> Problem details
Repeat only the stretch of lines below that runs from the line with "At what coordinates should I click to accomplish: Click inside" through the line with "Task: Toggle resident", unaltered.

(Data under study Opens)

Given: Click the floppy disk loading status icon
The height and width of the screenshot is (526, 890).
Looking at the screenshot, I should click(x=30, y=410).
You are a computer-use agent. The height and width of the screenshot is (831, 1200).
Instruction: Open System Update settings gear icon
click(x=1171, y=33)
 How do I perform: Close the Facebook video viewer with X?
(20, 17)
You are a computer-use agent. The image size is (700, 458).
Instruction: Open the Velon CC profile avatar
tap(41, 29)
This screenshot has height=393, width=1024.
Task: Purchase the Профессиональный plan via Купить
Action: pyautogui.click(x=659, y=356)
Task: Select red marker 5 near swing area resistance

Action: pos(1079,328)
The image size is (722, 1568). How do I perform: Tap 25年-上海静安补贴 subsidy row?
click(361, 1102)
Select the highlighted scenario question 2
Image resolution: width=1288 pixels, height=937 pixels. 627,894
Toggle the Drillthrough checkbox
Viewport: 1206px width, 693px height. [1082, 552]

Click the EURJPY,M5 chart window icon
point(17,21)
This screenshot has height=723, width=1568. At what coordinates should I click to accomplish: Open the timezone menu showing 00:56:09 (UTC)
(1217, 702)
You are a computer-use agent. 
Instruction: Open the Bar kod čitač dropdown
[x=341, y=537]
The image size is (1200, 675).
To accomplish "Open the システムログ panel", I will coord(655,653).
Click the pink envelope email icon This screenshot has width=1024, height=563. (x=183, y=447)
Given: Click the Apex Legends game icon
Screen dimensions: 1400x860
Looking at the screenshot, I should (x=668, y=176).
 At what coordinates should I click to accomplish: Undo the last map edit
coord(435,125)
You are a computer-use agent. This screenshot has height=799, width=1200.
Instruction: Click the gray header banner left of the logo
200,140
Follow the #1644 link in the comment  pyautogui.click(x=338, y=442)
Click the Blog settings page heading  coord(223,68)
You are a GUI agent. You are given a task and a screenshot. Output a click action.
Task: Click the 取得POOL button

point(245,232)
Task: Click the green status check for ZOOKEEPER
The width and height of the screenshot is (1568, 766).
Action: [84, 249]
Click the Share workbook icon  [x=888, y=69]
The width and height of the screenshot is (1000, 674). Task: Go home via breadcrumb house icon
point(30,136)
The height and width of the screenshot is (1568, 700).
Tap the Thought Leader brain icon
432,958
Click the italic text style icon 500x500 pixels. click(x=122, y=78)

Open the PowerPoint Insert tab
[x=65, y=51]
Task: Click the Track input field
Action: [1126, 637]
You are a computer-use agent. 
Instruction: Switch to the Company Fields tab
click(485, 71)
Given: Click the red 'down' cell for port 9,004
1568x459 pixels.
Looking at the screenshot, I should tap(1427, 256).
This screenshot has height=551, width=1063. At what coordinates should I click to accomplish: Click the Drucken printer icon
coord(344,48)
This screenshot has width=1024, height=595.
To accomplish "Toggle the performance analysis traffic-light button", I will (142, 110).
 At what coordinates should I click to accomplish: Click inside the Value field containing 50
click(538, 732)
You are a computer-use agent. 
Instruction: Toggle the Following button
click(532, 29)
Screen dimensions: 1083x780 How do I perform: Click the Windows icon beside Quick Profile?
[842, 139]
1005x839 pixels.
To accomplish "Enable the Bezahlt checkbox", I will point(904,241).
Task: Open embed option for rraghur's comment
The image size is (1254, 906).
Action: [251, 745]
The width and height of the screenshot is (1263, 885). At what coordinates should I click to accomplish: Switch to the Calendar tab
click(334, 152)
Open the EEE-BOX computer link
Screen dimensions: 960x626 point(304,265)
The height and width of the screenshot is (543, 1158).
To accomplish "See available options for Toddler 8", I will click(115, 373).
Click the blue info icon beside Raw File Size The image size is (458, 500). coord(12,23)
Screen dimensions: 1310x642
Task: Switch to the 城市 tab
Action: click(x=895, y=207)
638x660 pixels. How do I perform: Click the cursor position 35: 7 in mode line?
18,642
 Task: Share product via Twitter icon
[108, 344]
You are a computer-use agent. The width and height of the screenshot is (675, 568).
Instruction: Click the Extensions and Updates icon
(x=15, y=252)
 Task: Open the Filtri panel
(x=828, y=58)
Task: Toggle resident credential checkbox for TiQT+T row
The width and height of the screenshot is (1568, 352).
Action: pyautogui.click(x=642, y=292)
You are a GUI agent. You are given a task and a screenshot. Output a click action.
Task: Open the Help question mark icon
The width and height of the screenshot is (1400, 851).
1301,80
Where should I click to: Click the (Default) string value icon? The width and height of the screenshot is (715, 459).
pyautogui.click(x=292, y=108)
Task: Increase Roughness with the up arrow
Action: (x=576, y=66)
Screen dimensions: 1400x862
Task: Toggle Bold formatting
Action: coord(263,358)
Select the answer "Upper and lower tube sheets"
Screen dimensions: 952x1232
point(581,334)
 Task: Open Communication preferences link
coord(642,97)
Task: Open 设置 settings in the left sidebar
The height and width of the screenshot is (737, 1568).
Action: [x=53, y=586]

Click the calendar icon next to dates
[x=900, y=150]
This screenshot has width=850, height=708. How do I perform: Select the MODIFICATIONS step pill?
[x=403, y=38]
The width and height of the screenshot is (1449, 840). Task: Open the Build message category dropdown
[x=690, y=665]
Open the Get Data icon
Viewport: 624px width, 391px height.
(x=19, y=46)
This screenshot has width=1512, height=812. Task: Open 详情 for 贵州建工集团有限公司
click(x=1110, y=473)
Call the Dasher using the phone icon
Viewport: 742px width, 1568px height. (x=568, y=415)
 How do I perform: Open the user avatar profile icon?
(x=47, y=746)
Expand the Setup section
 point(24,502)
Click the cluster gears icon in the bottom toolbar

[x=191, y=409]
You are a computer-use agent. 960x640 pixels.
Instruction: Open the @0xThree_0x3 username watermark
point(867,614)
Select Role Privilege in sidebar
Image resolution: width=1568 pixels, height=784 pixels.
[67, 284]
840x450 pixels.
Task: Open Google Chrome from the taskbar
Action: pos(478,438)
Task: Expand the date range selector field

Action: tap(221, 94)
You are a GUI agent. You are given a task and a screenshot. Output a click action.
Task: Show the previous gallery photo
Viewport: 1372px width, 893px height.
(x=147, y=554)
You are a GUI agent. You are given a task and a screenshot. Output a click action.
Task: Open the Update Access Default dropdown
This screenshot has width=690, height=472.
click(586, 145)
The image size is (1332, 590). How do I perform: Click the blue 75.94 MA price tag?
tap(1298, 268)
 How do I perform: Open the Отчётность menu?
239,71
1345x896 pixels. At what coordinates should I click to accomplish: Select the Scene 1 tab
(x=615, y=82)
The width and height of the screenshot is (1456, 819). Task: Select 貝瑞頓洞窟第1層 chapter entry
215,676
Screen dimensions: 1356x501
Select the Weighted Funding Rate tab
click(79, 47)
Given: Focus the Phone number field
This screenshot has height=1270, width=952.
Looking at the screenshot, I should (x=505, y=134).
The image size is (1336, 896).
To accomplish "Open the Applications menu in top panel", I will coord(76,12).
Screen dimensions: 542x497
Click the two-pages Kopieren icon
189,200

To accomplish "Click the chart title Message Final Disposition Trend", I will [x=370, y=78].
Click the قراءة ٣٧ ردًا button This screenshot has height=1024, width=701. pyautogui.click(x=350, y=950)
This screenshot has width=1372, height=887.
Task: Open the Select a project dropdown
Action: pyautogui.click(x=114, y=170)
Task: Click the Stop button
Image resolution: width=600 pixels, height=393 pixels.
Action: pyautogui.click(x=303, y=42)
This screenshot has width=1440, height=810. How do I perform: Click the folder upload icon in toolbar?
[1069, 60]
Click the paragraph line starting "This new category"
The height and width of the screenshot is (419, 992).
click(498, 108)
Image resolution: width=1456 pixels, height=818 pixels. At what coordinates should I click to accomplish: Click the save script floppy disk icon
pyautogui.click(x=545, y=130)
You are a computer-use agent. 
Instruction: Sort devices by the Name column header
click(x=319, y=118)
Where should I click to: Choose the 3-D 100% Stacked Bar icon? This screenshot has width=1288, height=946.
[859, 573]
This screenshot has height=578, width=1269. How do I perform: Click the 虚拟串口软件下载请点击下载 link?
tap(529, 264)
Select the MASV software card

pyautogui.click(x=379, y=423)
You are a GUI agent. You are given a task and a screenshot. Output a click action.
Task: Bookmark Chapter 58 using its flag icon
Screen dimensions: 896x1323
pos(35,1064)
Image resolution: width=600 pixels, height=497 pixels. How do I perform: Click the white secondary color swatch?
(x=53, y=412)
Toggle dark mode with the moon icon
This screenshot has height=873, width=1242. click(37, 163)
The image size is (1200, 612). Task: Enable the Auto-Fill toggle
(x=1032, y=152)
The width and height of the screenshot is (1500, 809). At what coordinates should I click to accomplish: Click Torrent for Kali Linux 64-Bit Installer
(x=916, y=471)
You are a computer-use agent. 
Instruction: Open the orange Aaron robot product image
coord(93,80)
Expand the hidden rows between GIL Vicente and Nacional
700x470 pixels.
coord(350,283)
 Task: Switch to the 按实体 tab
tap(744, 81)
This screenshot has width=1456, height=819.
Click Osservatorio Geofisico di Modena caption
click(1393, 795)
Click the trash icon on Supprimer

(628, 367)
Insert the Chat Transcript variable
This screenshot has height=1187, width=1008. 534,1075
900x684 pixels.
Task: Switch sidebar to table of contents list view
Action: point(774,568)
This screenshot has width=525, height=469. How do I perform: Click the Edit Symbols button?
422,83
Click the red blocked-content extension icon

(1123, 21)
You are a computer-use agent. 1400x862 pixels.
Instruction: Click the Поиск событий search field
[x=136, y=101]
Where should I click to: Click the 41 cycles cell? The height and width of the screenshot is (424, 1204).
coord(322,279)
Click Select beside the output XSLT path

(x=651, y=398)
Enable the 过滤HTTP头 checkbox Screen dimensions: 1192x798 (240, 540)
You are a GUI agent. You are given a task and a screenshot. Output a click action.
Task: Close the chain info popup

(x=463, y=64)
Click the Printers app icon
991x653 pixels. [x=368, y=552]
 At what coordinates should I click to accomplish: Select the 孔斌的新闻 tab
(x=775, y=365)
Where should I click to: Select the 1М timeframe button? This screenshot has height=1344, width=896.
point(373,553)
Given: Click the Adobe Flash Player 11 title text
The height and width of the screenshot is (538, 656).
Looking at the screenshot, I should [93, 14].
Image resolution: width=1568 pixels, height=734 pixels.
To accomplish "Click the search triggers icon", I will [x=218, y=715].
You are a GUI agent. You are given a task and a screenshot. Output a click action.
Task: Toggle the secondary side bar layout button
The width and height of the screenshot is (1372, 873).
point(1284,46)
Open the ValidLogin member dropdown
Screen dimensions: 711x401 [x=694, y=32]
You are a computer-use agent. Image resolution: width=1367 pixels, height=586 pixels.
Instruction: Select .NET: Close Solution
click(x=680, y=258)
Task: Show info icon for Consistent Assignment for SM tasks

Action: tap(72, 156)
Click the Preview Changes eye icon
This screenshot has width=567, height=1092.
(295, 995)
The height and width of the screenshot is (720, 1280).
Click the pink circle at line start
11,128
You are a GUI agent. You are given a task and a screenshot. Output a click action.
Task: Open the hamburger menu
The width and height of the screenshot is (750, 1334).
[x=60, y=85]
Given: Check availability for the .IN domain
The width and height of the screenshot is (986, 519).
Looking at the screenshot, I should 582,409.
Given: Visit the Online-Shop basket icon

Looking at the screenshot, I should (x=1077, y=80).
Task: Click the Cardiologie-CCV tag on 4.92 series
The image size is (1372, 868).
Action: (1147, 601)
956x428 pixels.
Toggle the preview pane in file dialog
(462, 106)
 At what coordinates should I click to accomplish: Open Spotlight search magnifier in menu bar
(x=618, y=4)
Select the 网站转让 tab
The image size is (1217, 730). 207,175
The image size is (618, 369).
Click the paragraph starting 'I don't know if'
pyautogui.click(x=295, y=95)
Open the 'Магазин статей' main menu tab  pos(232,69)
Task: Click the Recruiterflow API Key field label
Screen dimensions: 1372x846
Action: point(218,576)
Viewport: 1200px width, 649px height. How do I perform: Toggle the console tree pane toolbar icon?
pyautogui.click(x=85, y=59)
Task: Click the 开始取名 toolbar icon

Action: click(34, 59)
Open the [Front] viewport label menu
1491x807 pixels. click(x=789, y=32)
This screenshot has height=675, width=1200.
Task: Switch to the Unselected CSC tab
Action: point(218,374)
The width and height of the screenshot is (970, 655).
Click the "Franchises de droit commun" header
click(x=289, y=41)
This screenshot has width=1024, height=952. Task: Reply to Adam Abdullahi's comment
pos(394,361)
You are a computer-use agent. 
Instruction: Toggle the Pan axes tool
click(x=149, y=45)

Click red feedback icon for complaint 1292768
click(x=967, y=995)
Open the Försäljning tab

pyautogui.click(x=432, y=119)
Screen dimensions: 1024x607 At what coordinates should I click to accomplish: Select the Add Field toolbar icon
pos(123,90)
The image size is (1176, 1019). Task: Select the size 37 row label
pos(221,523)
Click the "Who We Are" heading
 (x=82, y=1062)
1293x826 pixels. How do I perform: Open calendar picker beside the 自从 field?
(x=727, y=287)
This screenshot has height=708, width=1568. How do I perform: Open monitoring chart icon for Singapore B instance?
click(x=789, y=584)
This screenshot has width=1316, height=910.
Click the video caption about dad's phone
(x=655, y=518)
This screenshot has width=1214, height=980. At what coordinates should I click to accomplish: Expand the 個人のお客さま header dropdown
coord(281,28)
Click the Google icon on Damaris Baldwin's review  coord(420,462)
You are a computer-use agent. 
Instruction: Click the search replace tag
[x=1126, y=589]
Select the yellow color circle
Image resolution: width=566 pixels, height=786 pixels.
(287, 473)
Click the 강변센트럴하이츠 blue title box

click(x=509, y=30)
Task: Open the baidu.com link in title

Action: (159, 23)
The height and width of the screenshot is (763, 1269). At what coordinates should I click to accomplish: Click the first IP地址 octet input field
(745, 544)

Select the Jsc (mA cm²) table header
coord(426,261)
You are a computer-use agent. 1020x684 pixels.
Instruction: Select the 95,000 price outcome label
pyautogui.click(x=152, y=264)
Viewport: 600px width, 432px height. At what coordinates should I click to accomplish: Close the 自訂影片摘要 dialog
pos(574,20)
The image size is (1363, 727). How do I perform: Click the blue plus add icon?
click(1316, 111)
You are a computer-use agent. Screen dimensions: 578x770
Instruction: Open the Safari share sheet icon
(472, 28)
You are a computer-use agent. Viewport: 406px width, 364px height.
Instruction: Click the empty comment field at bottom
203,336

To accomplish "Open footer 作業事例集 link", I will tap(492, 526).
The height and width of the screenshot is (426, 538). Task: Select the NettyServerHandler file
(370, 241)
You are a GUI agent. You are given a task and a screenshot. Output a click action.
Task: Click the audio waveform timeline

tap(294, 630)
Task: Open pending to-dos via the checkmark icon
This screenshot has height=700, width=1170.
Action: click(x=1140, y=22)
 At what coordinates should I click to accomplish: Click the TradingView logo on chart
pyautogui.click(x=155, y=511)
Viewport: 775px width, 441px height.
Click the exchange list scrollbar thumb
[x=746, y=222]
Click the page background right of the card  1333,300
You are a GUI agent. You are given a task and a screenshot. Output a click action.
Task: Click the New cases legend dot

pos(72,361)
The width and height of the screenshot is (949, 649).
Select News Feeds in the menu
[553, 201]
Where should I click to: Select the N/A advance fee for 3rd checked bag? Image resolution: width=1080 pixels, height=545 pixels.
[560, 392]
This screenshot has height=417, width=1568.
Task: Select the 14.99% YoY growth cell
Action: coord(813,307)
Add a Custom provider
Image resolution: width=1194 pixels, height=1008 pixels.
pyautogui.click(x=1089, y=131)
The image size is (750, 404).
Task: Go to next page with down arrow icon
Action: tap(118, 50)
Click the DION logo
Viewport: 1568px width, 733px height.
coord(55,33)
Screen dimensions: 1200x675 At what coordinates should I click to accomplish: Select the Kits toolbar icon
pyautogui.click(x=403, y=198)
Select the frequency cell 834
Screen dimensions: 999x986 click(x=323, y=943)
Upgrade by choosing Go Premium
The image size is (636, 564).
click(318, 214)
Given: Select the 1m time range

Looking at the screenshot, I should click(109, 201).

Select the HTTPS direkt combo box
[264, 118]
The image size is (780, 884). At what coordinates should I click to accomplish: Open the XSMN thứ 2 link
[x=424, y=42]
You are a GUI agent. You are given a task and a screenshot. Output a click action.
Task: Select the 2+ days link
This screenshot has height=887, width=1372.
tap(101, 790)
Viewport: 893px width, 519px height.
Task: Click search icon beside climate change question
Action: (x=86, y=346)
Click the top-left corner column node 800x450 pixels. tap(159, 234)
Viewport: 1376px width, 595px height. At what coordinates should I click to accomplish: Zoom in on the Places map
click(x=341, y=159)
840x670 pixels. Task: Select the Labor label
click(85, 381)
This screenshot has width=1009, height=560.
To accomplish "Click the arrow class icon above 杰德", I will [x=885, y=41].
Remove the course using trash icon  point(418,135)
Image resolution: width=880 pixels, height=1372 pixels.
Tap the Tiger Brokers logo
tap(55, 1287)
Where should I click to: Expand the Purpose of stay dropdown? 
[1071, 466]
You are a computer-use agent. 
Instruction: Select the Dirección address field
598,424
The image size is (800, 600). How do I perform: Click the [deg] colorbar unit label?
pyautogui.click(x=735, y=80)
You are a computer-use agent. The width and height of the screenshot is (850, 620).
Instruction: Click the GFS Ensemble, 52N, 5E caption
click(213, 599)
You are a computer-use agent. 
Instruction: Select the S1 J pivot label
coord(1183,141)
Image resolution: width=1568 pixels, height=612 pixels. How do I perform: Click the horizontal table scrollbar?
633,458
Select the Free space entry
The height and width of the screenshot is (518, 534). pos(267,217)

(Data under study Closes)

> Solution to the exercise
 At what coordinates should I click to accomplish: Click inside the Value field containing 50
click(538, 732)
You are a computer-use agent. 
Instruction: Toggle the Following button
click(532, 29)
Screen dimensions: 1083x780 How do I perform: Click the Windows icon beside Quick Profile?
[842, 139]
1005x839 pixels.
To accomplish "Enable the Bezahlt checkbox", I will point(904,241).
Task: Open embed option for rraghur's comment
The image size is (1254, 906).
Action: [251, 745]
The width and height of the screenshot is (1263, 885). At what coordinates should I click to accomplish: Switch to the Calendar tab
click(334, 152)
Open the EEE-BOX computer link
Screen dimensions: 960x626 point(304,265)
The height and width of the screenshot is (543, 1158).
To accomplish "See available options for Toddler 8", I will click(115, 373).
Click the blue info icon beside Raw File Size The image size is (458, 500). coord(12,23)
Screen dimensions: 1310x642
Task: Switch to the 城市 tab
Action: click(x=895, y=207)
638x660 pixels. How do I perform: Click the cursor position 35: 7 in mode line?
18,642
 Task: Share product via Twitter icon
[108, 344]
You are a computer-use agent. The width and height of the screenshot is (675, 568).
Instruction: Click the Extensions and Updates icon
(x=15, y=252)
 Task: Open the Filtri panel
(x=828, y=58)
Task: Toggle resident credential checkbox for TiQT+T row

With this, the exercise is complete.